A new research study has identified two cellular proteins which are important factors in hepatitis C virus. This finding is very important as it could lead to approval of a new and less toxic treatment for hepatitis C virus that does not have dangerous side effects that can lead to liver cancer or cirrhosis.
It is estimated hepatitis C virus infects a worldwide total of 270 to 300 million people and unfortunately the conventional treatments interferon and ribavirin have serious side effects. Because of this need for an improvement in treatments, medical researchers want to find a new drug which zeros in on cellular proteins rather than viral proteins. This opened the door for quercetin to be considered as it has an anti-viral benefit.
Samuel French, an assistant professor of pathology at UCLA and senior author of the study, stated his first task was to identify the cellular factors involved in hepatitis C replication.
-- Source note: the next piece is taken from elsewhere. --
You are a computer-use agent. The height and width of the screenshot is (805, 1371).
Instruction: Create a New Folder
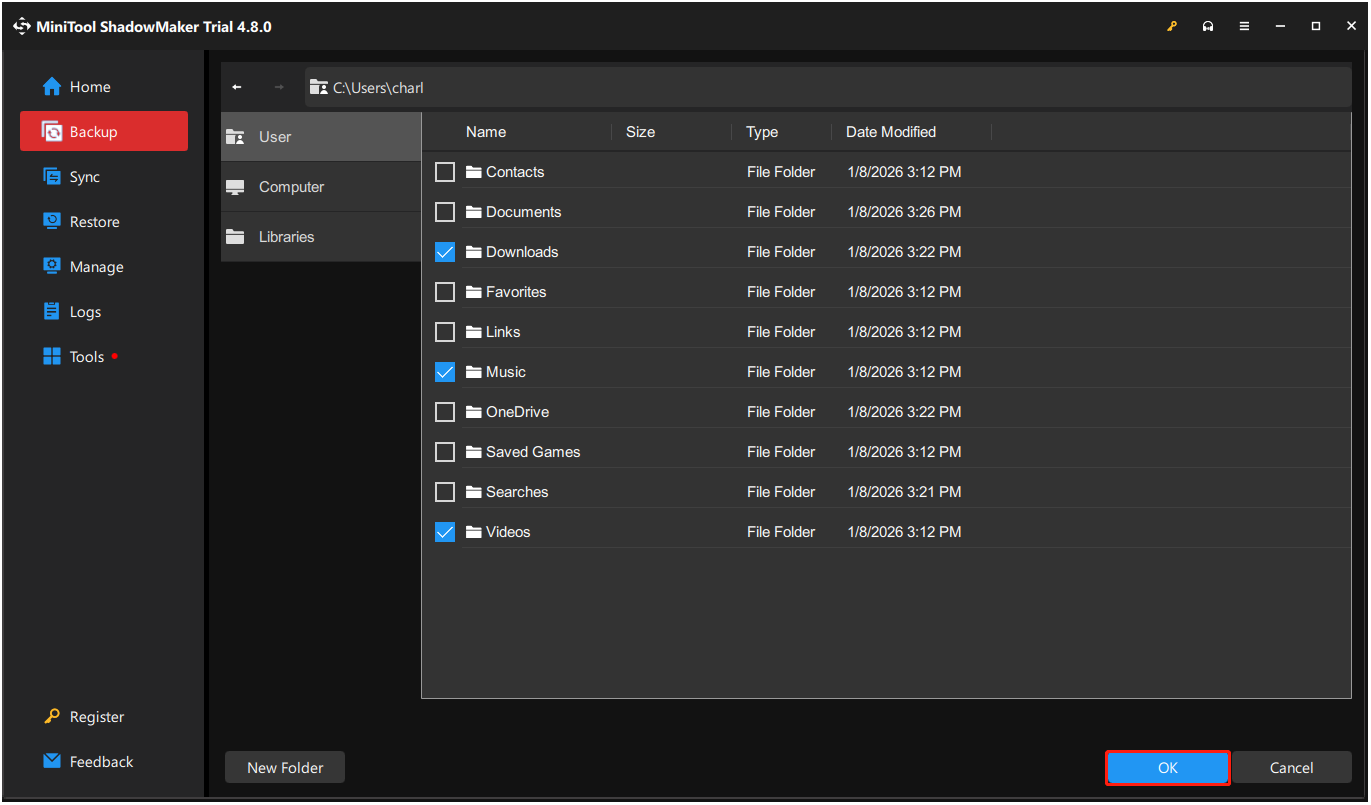coord(284,767)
The team used mass spectrometry and found that heat shock proteins (HSPs) 40 and 70 were important for causing viral infection. It was already known that HSP 70 was involved, but they did not know HSP 40 was involved with the hepatitis C virus infection. French’s team was then able to show the natural compound quercetin has the ability to prevent the synthesis of these proteins and strongly inhibits viral infection in a tissue culture. French believes the quercetin discovery is very important because it presents a way to block these proteins with the idea of diminishing the level of virus in people, and perhaps lead to finding a way to eliminate the virus completely.
French wrote his paper on the study and it appeared in the recent issue of the journal Hepatology. Because he was successful in demonstrating quercetin’s ability to inhibit or blocking hepatitis C infection, he wants to begin a Phase 1 clinical trial at UCLA to determine if quercetin is a safe and effective compound.
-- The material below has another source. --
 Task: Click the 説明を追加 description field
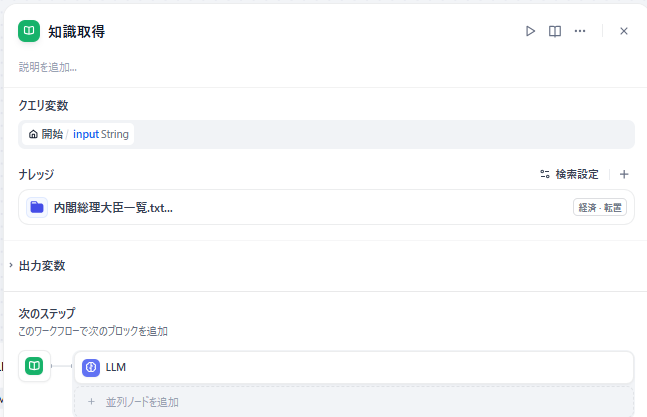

Quercetin is a plant derived bioflavonoid, and is used by some people as a nutritional supplement. Earlier research has shown it could have anti-inflammatory and antioxidant properties. For these reasons, quercetin is being investigated for a wide range of possible health benefits. French noted that at the current time early-stage clinical trials are being conducted to test quercetin for safety and efficacy countering sarcoidosis, asthma and glucose absorption in obesity and diabetes.
One of the advantages possessed by quercetin is that it targets cellular proteins instead of viral proteins, and so there is less of a chance a patient using quercetin would develop a viral resistance. The advantage here is cellular proteins cannot change like viral proteins are able to change.
Here in the United States we have treatment problems with hepatitis C virus because the virus does not respond to the standard treatments. This situation is made difficult to inhibit the virus, resulting in possible end-stage liver disease and death could result from the treatment problems. When HSP 40 and 70 were identified, French’s team began to use quercetin to block the proteins. This led to them discovering it diminished infectious particle production to non-toxic concentrations. It has led to the conclusion quercetin might allow the analysis of the viral life cycle, leading to a potential therapeutic use to retard virus production with low associate toxicity.
French explained that the clinical trial at UCLA will most likely direct their attention to patients with type 1 hepatitis C. This is the non-responsive virus type prevalent in this country. This is a rather discouraging situation as only about 50% of the patients with type 1 hepatitis C respond to the current form of treatment. French’s team will build the clinical trial using volunteers with type 1 hepatitis C who agree not to use the conventional therapies. Other research studies dealing with other diseases have shown quercetin resulted in no significant side effects. French commented that it will be a big advancement if they can find a non-toxic treatment for chronic hepatitis C, especially if there are no side effects.
DISCLAIMER: I am not a Doctor and do not give medical advice; this is a news report and cannot substitute for the advice of a medical professional.